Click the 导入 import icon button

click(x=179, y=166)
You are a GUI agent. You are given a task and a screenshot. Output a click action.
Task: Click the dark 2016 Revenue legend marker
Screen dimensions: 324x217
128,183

========================================================================

What the task requires:
Reproduce the data shown above exactly, including every line.

Solution:
Click the 导入 import icon button

click(x=179, y=166)
You are a GUI agent. You are given a task and a screenshot. Output a click action.
Task: Click the dark 2016 Revenue legend marker
Screen dimensions: 324x217
128,183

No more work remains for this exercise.